Much smaller. The new gig has a dozen or so chemists on staff, and while it’s true that there are smaller places still than that, it’s still going to be quite a switch after BigCo. There aren’t many direct reports; it’s a pretty flat organization. She has several questions. For one thing, if it becomes necessary to seek another spot in a few more years – and with a site that size, that’s always in the cards – how will this job look on the c.v.? Can this be turned into a step up, or will it always look like a holding action? Second, how to adjust from having all kinds of equipment and instrumentation to the rather more Spartan lab environment of a small outfit?
My take on the first question is “It depends on what you do with it”. Duties in a place that size are going to be much different than in a large department, and you have to try to make sure that you take on things that will help out your career. You’re probably going to have a lot more say in how things are going than you did back in the old place, so make the most of it. You may, depending on how they’ve been hiring, even be one of the more experienced med-chem people there. If that’s so, try to get over your unease at the thought of someone listening to your advice and become a resource. There may be several of your fellow chemists who’ve never had the chance to see how a big research department does things.
Of course, some of those big company habits may be things you’ll have to shed. There’s no place to hide in a department that small, so you’ll have to step up and produce. You’ll also, after a suitable grace period, need to be heard in meetings – no more sitting in the back of the room, because the room isn’t going to be so crowded. And you’ll have to get used to decisions being made with less data, and in less time, than you’ve had to before. But that’s something that can be portrayed in a good light if you move on later.
The lack of direct reports for you will be something you’ll have to watch out for if it comes time for another job, as you’ve probably already figured. By that time, you’ll be at a level where people will expect you to be able to handle some people reporting to you. The best advice I can give you is, if it comes to that point, to sell/spin it as having had to work in a matrix-style organization, where you had to give some orders without line responsibility. Doing that well isn’t easy, so it’s valuable to show that you can.
The equipment problem is a harder one to deal with. Instrumentation withdrawal is nasty, but there’s no way to deal with it other than going cold turkey. You may feel at first like you don’t have enough equipment to do your job, but look around you: your colleagues are (presumably) doing theirs. Emulate their techniques, if they seem to be working for them. (If and when you move on, you can try to make people draw the conclusion that if you could accomplish as much as you did under those conditions, you must be pretty good).

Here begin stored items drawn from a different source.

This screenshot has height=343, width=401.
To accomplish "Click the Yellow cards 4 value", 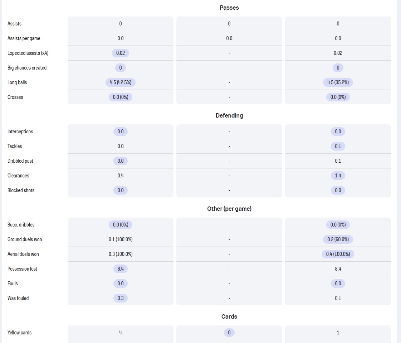I will click(x=121, y=333).
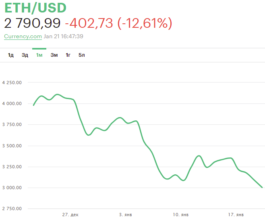Click the current price 2 790,99

coord(32,23)
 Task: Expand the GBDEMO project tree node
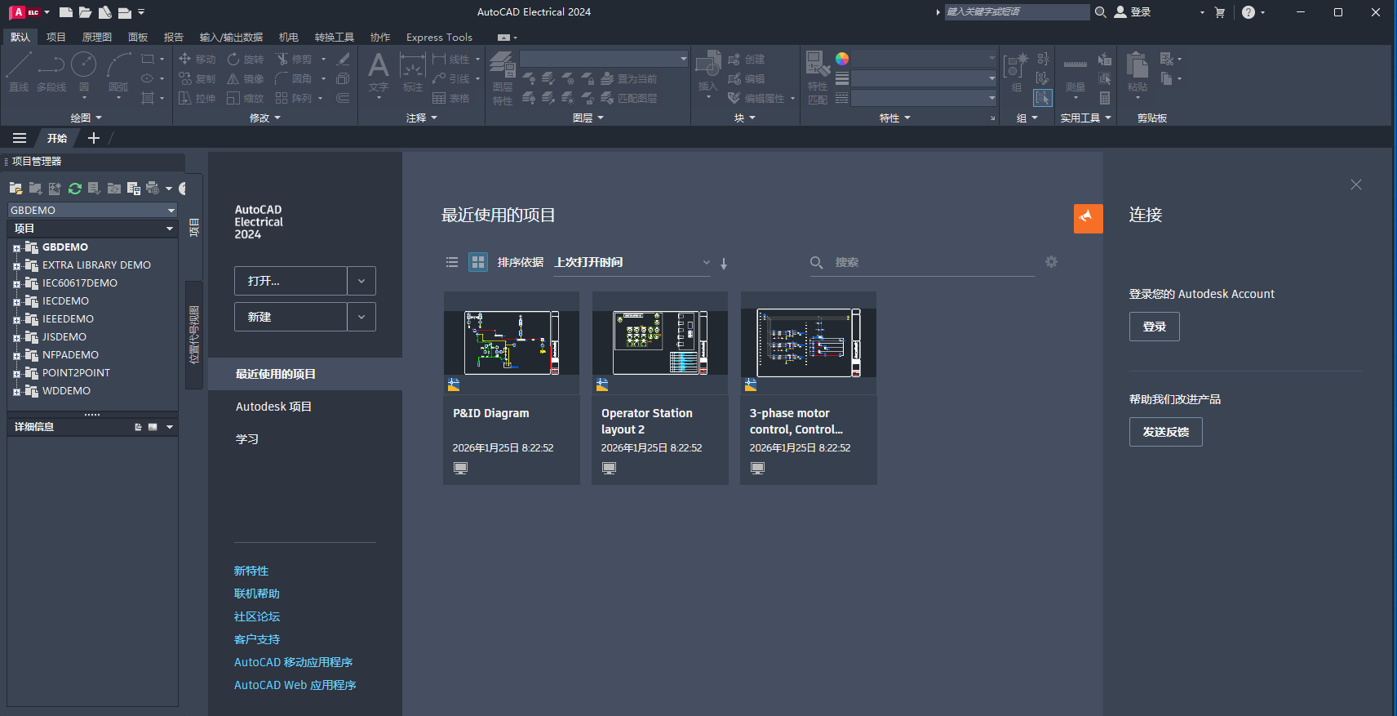click(x=16, y=247)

And try not to complain too much, or talk too much about what you had back in the old shop – it won’t make you feel much better, and it’ll definitely make other people around you feel worse (and lower their opinions of you).

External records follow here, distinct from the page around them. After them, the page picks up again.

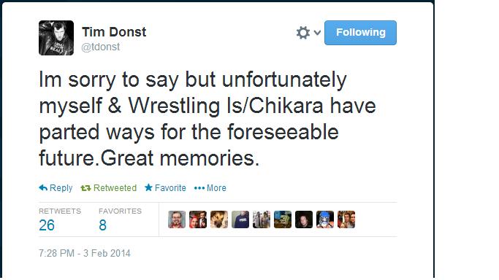View the 8 favorites count

coord(102,225)
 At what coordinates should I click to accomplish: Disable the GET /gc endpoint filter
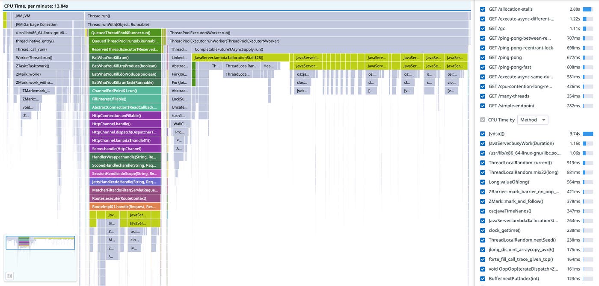tap(482, 28)
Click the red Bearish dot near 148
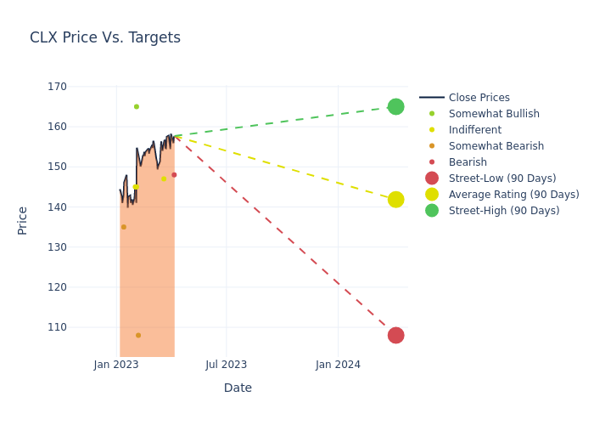 click(174, 175)
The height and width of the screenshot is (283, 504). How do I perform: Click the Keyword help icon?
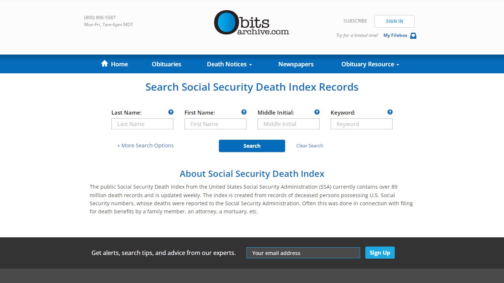click(x=390, y=112)
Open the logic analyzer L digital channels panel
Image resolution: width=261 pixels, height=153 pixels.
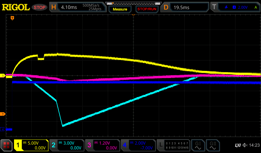point(173,145)
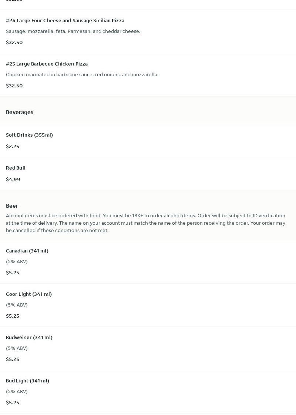
Task: Click the Four Cheese Sicilian Pizza description text
Action: click(x=73, y=31)
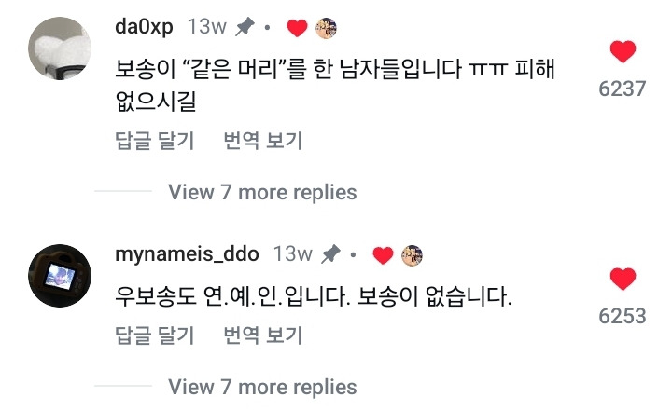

Again, you may feel as if you’re being asked to move things along with less certainty than you’ve had to before, but the flip side of that is that the projects themselves will (or at least should!) move faster. If you find that things are really being run in a scientifically irresponsible manner, of course, you’ll need to either try to change that or (more likely) move on before things fall apart, but that’s an unlikely case. (And some pretty marginal projects and decisions can be found in the big departments, too, for that matter, as you’ve probably already noticed). All in all, you’ve most likely got a better chance of having your fingerprints on a clinical candidate than you did back at BigCo, so make the most of it. And keep your contacts with your old colleagues, and keep your resume updated, which is good advice no matter where you are.